Record extracts
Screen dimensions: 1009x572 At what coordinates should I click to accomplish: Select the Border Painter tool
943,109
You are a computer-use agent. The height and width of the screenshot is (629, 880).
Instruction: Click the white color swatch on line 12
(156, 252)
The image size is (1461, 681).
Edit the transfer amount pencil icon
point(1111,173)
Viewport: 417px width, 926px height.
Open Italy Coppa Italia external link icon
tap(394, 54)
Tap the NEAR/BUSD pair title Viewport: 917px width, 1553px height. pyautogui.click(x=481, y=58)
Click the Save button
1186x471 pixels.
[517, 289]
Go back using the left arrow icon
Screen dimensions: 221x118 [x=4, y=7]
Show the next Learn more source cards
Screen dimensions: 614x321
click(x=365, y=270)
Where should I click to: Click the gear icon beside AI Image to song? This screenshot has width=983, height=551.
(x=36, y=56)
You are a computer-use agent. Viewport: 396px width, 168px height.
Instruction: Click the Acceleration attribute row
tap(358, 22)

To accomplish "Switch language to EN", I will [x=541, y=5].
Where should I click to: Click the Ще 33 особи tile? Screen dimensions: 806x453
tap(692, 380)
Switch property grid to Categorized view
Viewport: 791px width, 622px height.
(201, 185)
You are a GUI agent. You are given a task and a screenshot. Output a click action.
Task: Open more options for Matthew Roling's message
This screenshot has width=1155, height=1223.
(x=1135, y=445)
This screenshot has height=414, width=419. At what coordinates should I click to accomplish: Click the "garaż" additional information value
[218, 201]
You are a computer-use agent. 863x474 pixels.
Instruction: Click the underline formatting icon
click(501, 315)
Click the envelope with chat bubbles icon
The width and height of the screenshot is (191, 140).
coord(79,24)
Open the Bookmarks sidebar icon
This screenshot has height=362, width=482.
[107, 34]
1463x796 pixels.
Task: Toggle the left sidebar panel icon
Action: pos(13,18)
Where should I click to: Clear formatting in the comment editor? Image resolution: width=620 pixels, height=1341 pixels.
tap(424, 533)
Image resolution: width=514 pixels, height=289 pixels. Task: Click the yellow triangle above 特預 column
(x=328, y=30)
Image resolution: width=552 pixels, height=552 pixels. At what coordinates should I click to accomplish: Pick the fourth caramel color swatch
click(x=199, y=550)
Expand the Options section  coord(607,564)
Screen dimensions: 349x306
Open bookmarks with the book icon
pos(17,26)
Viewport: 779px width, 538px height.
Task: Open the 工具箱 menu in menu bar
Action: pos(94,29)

Exercise
Can you repeat the rows verbatim, beginning at the line that contains "will [x=541, y=5]." and stopping after the line that contains "Expand the Options"?

Correct output
To accomplish "Switch language to EN", I will [x=541, y=5].
Where should I click to: Click the Ще 33 особи tile? Screen dimensions: 806x453
tap(692, 380)
Switch property grid to Categorized view
Viewport: 791px width, 622px height.
(201, 185)
You are a GUI agent. You are given a task and a screenshot. Output a click action.
Task: Open more options for Matthew Roling's message
This screenshot has width=1155, height=1223.
(x=1135, y=445)
This screenshot has height=414, width=419. At what coordinates should I click to accomplish: Click the "garaż" additional information value
[218, 201]
You are a computer-use agent. 863x474 pixels.
Instruction: Click the underline formatting icon
click(501, 315)
Click the envelope with chat bubbles icon
The width and height of the screenshot is (191, 140).
coord(79,24)
Open the Bookmarks sidebar icon
This screenshot has height=362, width=482.
[107, 34]
1463x796 pixels.
Task: Toggle the left sidebar panel icon
Action: pos(13,18)
Where should I click to: Clear formatting in the comment editor? Image resolution: width=620 pixels, height=1341 pixels.
tap(424, 533)
Image resolution: width=514 pixels, height=289 pixels. Task: Click the yellow triangle above 特預 column
(x=328, y=30)
Image resolution: width=552 pixels, height=552 pixels. At what coordinates should I click to accomplish: Pick the fourth caramel color swatch
click(x=199, y=550)
Expand the Options section  coord(607,564)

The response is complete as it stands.